Occasionally someone like Stanford environmental studies professor Stephen Schneider comes on screen to wag his finger in disagreement, but when the realization sets in that Timoner is burnishing Lomborg’s image only for the Greenpeace refugee to give a point-by-point repudiation of “An Inconvenient Truth” using Al Gore’s favorite weapon, the slideshow, against him, there’s good reason to believe “Cool It” will become the histrionic piece of propaganda that it is intended to rail against.

Certainly, the film indulges in a bit of that, opening and closing with twee animated sequences of earth with a voiceover by children and follows a rigid formula of persuasion, but if “Cool It” is effective, it’s because of Timoner’s ability to parlay her insistence on keeping an open mind onto her audience. As it turns out, the same curiosity that led the director into the claustrophobic and dangerous worlds of Brian Jonestown Massacre’s lead singer Anton Newcombe in “Dig!” or internet entrpreneur Josh Harris in “We Live in Public” is a necessity when trying to offer up energy alternatives such as algae fuel, cloud brightening and wave energy and urban heat islands (sidewalks that cool the surface) that seem even further afield for the average citizen than the more widely accepted solutions of solar or wind energy.

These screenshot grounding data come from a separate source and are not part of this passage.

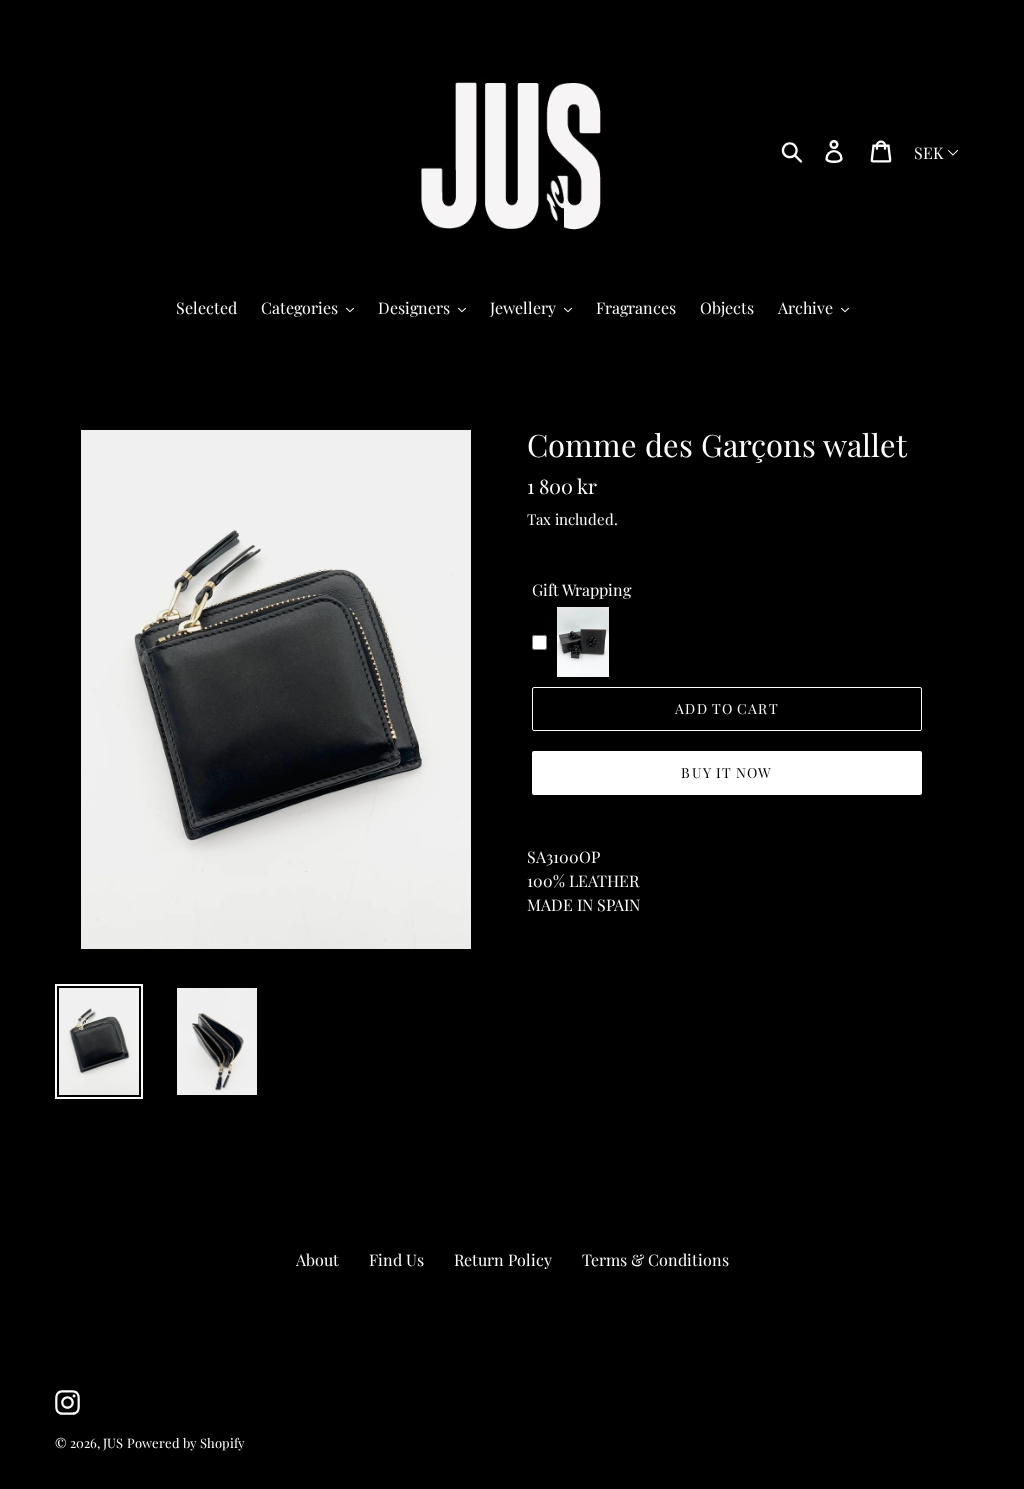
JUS (113, 1442)
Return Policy (503, 1259)
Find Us (396, 1259)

Since Timoner’s interest has always been in people rather than ideology, “Cool It” doesn’t appear at first to play to her strengths with the film’s half-hearted introduction trying to tell Lomborg’s story, even when he, like any activist worth their salt, would rather discuss his cause. However, once Lomborg gets into his groove speaking about alternative energy solutions that are off the beaten path, “Cool It” takes on the passion that probably brought Timoner and Lomborg together in the first place and in fact becomes exciting when it demonstrates how some of the crazier technologies that are lesser known to the general public can work towards cooling the planet. It also helps that Timoner expresses her humanistic touch in small ways with her subjects, depicting the many scientists and experts on hand not as a parade of static talking heads, but in their natural environments, whether it’s standing on a grassy knoll or sitting in a laboratories with a plate full of beakers of green algae fuel jiggling in the background.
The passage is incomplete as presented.